Questioning gender inequality within the political sphere is not something new, yet the latest loopholes and restrictions reaffirms an ulterior aim: one which will ultimately decimate abortion access nationwide. To consolidate this hostile reaction, not so long ago in 2019, Alabama passed a bill which criminalised doctors who carried out the procedure. Against the backdrop of obstruction by state officials, the response from the Supreme Court has likewise failed to assess the validity and the magnitude of this new proposition. Thus, allowing the ban to temporarily remain in effect. It is evident that the necessity of reproductive choice and access to a full range of reproductive health care service has been constitutionally neglected and denied, however, the root cause of these problems resonate within sexist social arrangements.
Considering abortion is currently one of the most common medical procedures performed on “women aged 15-44 in US”, the limitations enacted by the US government is incredibly absurd. Although, the legality or illegality argument represents a multifaceted ethical, moral, and human issue, the common ground relies heavily on the pervasive exception that abortion amounts to killing a human being. Not only is the recognition of a foetus as a human being deeply problematic, but this sentiment also fails to consider the circumstances in which a woman might seek abortion. Ultimately reinforcing the most controversial aspect of the statute; whilst the reform makes an exception in the case of medical emergencies, it is designed to dismiss pregnancies resulting from rape or incest. To add to the state’s apathy towards abortion, patients are forced to undergo unnecessary medical treatments. For instance, they are required to receive state-mandated counselling, which is designed to discourage them from having an abortion.

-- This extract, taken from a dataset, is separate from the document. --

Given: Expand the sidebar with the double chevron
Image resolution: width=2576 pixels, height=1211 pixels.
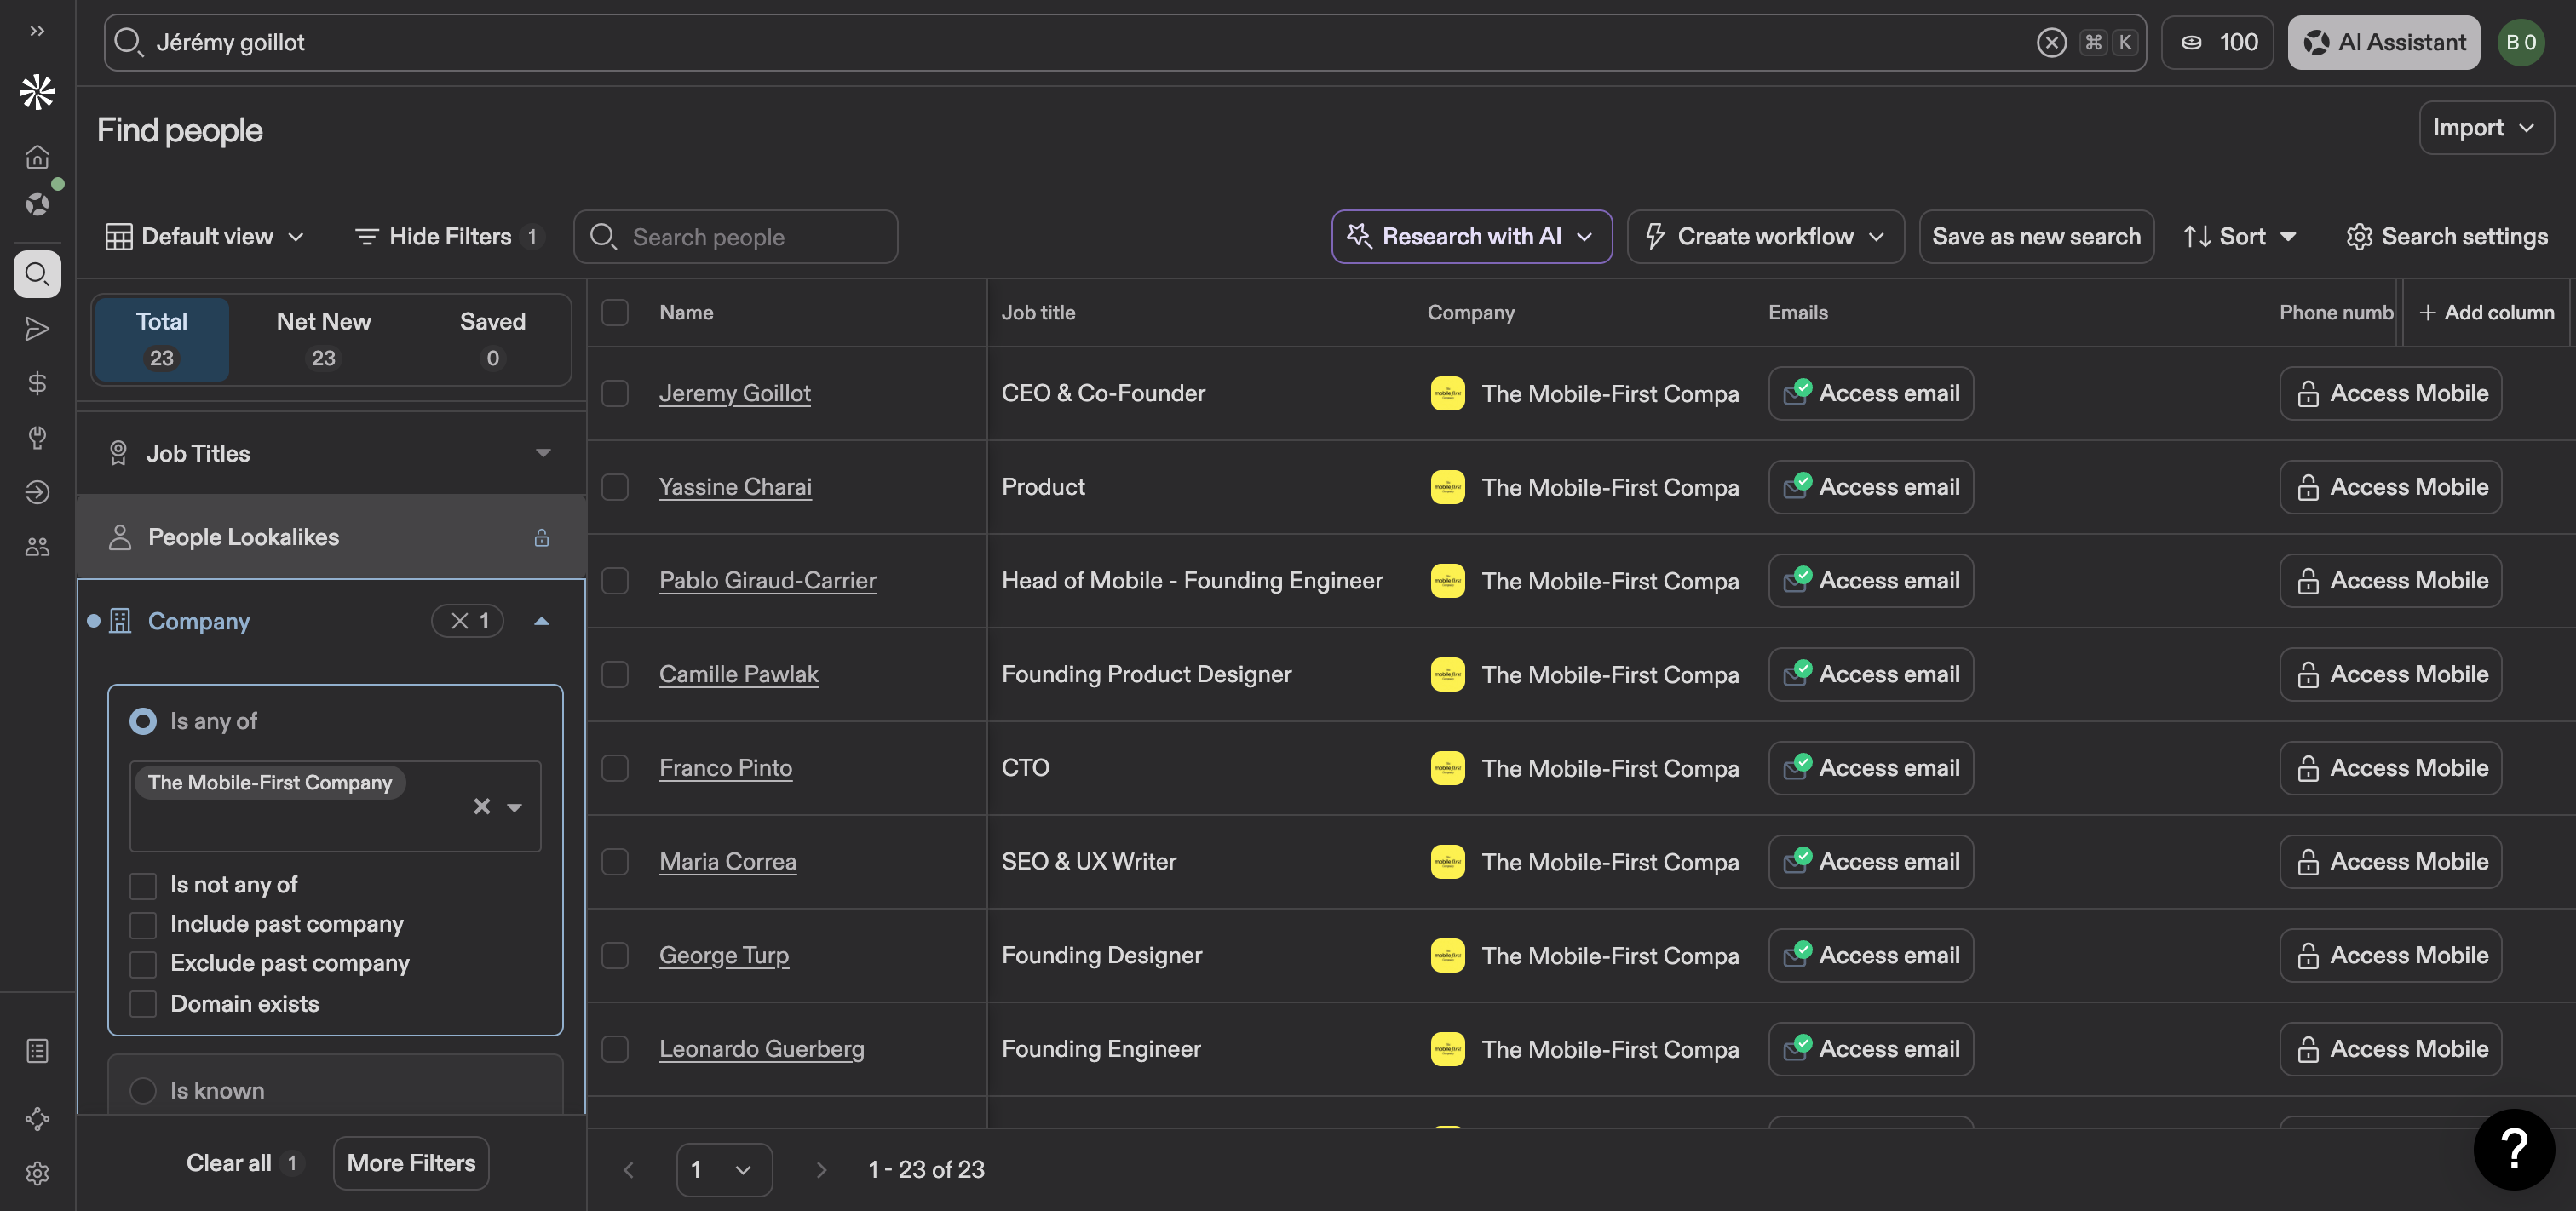Looking at the screenshot, I should tap(37, 31).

Amongst the astonishingly cruel and insensitive assertions, the law, according to The Guardian, “has led to an 80% reduction in abortions”. Primarily stemming from Donald Trump’s time in office, Republican legislatures underwent every opportunity to overturn the Supreme Court ruling of Roe v Wade, which enshrined a woman’s right to terminate a pregnancy until around 24 weeks gestation. To emphasise upon such radicalisation, Poland is also criticised for its denouncement of abortion. By severely restricting the option to permitted cases of rape, incest or when pregnancy threatens a mother’s health, the tribunal “ruled last year that abortions for congenital defects were not constitutional.”

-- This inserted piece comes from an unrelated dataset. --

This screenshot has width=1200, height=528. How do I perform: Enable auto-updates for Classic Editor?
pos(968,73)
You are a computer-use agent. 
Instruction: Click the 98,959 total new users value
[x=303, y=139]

Whether a woman chooses to terminate a pregnancy or not, a woman’s choice should be validated and respected. Too often, sexist ideologies and male dominance over reproductive matters has proliferated the abortion debate. This performance of misogyny cannot go unnoticed and calls for change. For women all over this systematic oppression aligns closely with the unsettling fictional world of Gilead presented in Margaret Atwood’s dystopian novel: The Handmaid’s Tale. An authoritarian republic in which women are forced to birth without a choice, is an incredibly disturbing and threatening future.
For the most part, the Bill has simply functioned to facilitate the demands of a misogynist setting, yet a change in societal attitudes will overlook the possibility of constitutional amendments.